• EXERCISE PROMPT:
Reproduce each of the records below verbatim, line for line, and leave out the pictures.

::::::::::

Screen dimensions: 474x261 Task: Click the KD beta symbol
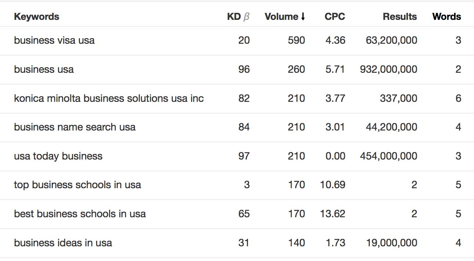247,17
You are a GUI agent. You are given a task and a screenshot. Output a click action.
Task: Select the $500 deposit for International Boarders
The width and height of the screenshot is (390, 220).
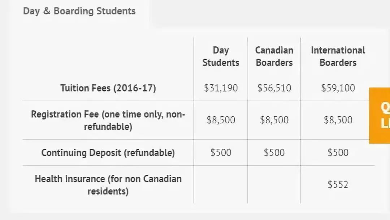point(338,152)

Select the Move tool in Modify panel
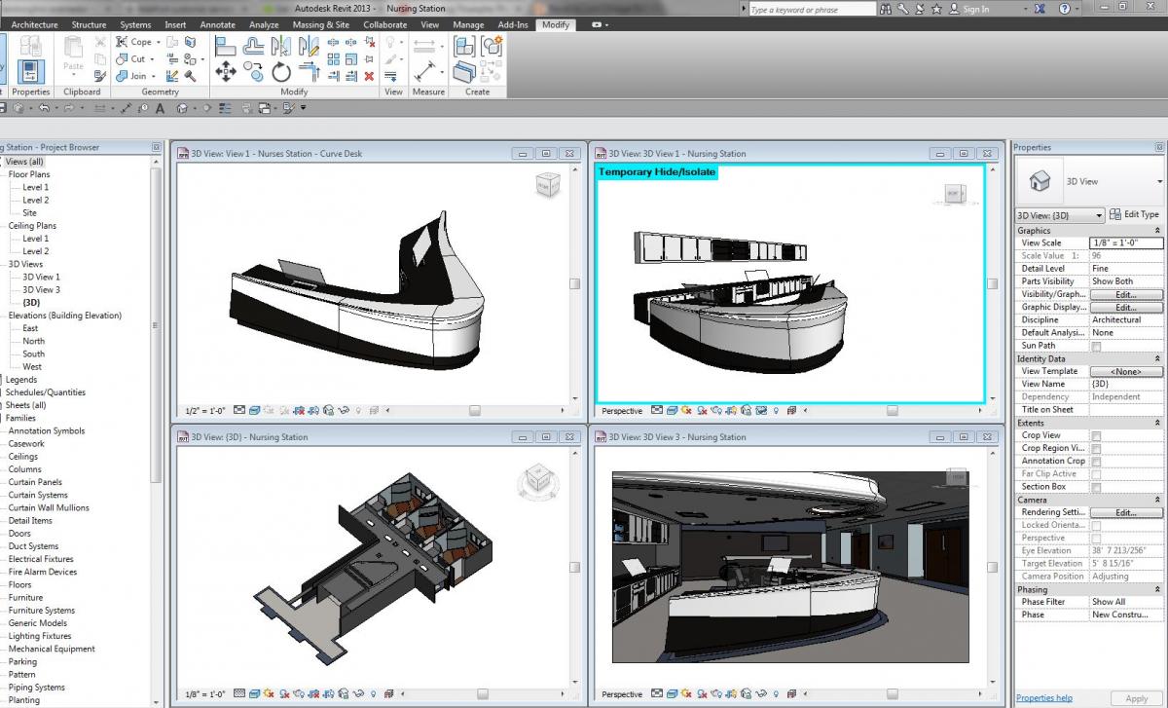[x=225, y=71]
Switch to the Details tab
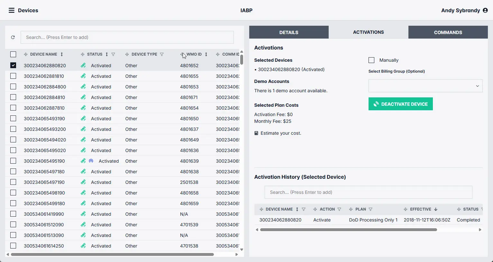The image size is (493, 262). tap(288, 32)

::::::::::

• IN RESPONSE:
Screen dimensions: 474x261 Task: Click the KD beta symbol
247,17
You are a GUI agent. You are given a task and a screenshot. Output a click action.
Task: Select the $500 deposit for International Boarders
The width and height of the screenshot is (390, 220).
point(338,152)

Select the Move tool in Modify panel
[x=225, y=71]
Switch to the Details tab
The image size is (493, 262). tap(288, 32)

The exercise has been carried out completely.